# Task goal
Go through the data and copy every line in which "Algas" appears.

Data records
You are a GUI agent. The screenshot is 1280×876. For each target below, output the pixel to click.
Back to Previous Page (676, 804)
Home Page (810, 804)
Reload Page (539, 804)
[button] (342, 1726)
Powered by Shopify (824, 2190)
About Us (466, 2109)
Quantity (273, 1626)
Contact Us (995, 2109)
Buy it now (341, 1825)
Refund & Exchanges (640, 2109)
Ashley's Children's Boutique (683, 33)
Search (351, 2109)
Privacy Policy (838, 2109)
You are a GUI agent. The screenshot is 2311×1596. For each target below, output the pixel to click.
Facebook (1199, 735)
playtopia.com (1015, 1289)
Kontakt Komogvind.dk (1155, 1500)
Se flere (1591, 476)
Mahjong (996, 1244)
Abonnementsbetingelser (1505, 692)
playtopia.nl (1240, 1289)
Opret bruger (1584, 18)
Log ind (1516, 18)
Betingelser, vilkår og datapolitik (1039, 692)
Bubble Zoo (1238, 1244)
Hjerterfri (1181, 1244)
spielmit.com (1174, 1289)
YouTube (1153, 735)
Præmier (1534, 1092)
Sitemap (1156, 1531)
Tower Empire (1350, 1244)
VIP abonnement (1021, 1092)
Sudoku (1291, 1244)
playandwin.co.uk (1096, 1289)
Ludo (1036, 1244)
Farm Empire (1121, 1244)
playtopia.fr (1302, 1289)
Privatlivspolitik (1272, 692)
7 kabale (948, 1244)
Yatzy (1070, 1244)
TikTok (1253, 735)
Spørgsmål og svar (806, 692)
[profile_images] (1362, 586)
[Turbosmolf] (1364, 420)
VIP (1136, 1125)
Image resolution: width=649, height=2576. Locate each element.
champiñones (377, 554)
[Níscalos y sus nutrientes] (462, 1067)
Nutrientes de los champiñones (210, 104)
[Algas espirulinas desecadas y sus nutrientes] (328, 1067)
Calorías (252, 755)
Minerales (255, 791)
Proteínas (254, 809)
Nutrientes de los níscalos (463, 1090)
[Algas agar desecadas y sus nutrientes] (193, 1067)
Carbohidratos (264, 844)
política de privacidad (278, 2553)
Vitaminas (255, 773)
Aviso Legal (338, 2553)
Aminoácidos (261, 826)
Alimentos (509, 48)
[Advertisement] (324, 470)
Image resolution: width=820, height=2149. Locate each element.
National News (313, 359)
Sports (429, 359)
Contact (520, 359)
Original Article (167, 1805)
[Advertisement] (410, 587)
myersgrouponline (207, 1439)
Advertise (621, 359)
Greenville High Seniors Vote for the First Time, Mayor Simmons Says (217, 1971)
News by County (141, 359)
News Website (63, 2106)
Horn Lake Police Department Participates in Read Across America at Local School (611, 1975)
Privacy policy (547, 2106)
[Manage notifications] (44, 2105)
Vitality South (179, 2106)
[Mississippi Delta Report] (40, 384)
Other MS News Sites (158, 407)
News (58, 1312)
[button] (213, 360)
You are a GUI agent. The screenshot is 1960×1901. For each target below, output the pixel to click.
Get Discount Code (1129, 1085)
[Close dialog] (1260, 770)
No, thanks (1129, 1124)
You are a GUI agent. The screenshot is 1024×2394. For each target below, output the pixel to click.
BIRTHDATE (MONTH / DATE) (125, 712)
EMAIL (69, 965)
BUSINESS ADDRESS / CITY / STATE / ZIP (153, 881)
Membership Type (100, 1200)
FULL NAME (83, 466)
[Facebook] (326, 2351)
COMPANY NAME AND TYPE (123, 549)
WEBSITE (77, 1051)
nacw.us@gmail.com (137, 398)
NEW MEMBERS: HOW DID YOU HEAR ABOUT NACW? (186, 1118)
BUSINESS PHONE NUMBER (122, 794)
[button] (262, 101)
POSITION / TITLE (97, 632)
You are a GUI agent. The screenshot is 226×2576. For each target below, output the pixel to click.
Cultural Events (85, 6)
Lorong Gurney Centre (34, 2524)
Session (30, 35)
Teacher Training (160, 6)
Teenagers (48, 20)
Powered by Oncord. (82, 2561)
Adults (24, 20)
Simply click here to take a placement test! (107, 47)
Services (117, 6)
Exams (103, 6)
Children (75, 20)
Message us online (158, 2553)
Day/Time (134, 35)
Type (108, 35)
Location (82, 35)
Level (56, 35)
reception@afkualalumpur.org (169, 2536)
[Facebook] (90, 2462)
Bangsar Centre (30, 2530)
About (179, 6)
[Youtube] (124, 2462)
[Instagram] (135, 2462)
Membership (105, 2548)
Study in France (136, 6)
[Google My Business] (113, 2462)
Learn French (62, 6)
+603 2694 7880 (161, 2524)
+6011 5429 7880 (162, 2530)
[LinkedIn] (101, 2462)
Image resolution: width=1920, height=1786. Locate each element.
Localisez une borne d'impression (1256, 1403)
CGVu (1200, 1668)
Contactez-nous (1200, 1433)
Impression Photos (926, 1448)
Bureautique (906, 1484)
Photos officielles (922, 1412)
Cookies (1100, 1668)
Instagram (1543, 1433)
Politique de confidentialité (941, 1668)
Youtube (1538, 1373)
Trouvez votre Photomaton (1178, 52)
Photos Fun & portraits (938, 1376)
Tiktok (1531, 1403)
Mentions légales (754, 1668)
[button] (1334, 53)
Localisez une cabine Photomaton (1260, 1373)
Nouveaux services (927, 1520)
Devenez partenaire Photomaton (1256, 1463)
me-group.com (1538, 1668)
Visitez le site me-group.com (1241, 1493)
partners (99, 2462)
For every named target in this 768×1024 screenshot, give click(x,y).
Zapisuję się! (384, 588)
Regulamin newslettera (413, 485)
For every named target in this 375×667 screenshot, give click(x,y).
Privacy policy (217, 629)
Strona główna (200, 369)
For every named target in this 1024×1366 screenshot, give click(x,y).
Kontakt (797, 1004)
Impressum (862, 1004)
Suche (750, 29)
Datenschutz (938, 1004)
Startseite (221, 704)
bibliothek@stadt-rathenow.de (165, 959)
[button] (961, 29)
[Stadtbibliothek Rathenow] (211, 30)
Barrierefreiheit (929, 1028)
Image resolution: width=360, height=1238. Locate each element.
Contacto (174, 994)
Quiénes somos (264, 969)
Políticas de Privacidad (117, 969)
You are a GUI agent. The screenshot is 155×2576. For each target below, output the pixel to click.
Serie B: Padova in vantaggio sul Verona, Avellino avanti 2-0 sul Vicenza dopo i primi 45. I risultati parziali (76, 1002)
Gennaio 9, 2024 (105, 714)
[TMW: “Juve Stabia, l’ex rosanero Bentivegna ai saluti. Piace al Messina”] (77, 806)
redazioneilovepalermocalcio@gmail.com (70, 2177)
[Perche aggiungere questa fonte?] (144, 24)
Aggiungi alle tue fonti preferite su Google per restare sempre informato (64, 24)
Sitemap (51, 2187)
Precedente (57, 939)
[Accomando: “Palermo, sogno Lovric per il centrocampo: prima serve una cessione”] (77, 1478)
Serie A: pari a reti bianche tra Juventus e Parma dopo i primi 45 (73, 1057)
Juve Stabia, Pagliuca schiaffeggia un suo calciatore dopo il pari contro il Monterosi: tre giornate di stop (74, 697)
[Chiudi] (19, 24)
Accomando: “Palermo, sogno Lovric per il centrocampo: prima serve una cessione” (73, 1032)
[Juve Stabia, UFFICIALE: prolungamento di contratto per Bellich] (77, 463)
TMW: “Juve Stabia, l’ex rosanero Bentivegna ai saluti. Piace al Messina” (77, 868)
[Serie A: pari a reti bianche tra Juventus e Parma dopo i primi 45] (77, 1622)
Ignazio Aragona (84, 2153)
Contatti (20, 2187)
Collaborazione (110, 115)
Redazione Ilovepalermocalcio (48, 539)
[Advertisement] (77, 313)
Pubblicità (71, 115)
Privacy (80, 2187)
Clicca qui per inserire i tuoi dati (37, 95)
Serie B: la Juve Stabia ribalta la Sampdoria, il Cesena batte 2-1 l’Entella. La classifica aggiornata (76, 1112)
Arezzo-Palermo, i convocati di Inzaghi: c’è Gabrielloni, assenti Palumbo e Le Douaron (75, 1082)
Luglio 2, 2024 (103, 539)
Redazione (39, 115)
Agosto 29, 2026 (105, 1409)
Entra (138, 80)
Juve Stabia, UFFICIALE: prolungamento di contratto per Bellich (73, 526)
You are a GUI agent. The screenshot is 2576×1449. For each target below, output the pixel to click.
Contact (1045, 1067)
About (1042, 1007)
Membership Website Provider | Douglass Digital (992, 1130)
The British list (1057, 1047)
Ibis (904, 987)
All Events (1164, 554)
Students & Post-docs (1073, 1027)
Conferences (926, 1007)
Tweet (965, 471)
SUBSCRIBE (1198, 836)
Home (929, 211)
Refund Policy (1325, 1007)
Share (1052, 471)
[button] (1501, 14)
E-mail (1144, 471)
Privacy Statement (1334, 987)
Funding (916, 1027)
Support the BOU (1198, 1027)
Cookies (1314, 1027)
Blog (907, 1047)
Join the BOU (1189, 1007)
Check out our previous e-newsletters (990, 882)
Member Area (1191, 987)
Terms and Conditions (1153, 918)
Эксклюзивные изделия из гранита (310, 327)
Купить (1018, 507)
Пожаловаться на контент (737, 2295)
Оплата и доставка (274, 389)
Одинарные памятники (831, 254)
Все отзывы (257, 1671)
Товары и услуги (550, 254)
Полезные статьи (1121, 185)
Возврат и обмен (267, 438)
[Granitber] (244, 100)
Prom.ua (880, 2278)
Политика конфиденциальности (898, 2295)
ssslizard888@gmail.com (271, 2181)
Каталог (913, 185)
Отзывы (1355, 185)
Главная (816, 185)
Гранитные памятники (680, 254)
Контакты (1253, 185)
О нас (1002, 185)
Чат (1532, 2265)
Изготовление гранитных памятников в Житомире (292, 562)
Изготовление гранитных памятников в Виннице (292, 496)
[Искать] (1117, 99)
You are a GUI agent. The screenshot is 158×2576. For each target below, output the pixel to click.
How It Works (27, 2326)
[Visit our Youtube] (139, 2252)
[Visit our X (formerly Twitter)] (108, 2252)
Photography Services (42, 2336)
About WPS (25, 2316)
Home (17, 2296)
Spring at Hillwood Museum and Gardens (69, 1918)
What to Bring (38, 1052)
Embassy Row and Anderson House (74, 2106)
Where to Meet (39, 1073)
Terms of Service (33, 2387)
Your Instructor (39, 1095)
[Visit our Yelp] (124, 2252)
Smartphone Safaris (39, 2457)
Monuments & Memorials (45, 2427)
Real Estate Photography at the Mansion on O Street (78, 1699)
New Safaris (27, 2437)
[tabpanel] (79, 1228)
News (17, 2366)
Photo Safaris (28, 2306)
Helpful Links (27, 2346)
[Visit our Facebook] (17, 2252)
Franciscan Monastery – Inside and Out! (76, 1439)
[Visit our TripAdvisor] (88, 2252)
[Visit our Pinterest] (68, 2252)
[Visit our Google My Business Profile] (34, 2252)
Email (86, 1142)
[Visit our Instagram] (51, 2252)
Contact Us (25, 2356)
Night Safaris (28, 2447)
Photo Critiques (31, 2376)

# Answer to the problem
[Algas espirulinas desecadas y sus nutrientes] (328, 1067)
[Algas agar desecadas y sus nutrientes] (193, 1067)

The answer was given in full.